Our Research Objectives
The surveillance of the body for foreign antigens is a critical function of the immune system. Lymphocytes migrate from the blood into tissues and secondary lymphoid organs, and return to the blood via lymph vessels and the thoracic duct. Naïve T lymphocytes traffic through the T cell areas of secondary lymphoid organs in search of antigen presented by dendritic cells. Upon antigen recognition, specific T cells proliferate and, in the presence of polarizing cytokines, differentiate towards Th1 or Th2 lineages, which produce distinct patterns of cytokines and mediate different types of protective and pathological responses. While our knowledge of positive signals that regulate migration of lymphocytes to the LNs is large, little is known about the molecular mechanisms that negatively control or prevent the homing of cells to these sites. Our studies focus on the pathways that restrict homing of specific subsets of immune cells and thereby fine tune the immune response at specific lymphoid and peripheral sites.

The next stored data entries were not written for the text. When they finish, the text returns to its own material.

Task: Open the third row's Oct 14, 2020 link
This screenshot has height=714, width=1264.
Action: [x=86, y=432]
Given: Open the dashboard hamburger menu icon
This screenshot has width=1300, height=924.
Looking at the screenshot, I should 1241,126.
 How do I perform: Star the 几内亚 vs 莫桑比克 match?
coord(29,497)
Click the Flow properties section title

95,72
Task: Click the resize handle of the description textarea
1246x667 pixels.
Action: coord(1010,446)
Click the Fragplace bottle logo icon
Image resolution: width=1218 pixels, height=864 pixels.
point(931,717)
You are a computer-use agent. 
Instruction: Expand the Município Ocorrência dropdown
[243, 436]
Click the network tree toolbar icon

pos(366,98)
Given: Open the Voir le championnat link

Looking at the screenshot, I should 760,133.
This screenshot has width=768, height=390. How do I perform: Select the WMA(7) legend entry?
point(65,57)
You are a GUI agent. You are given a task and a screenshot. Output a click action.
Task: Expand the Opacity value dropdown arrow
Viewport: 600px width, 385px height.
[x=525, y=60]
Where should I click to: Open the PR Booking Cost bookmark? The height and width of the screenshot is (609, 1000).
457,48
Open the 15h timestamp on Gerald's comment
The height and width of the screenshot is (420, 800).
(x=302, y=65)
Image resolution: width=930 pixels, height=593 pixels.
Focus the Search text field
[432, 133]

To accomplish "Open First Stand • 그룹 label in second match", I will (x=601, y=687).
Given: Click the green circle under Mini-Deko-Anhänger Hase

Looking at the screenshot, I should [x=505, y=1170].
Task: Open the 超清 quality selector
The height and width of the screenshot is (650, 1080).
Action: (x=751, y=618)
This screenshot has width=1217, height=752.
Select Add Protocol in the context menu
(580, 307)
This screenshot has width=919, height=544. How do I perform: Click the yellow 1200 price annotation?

We have previously characterized two pathways that inhibit B and T cell homing. The first one involves the secretion of low dose IFN-, and the second is regulated by the chemokine receptor, CCR2, and its ligand, CCL2. Both pathways attenuate lymphocyte chemotaxis towards lymph node chemokines. Impaired homing of lymphocytes to peripheral lymph nodes results in attenuated progression of inflammatory diseases like asthma and adjuvant-arthritis, IBD and EAE. Thus, low dose of IFN-γ and CCL2 can exert global suppressory effects on T cell trafficking and differentiation within peripheral lymph nodes and may be clinically beneficial as anti-inflammatory agents.
Lung histology in mice that received CCL2 treatment. Histologic features of representative control (PBS), ova-primed (OVA) and ova-primed treated with low dose CCL2 (CCL2) animals are shown.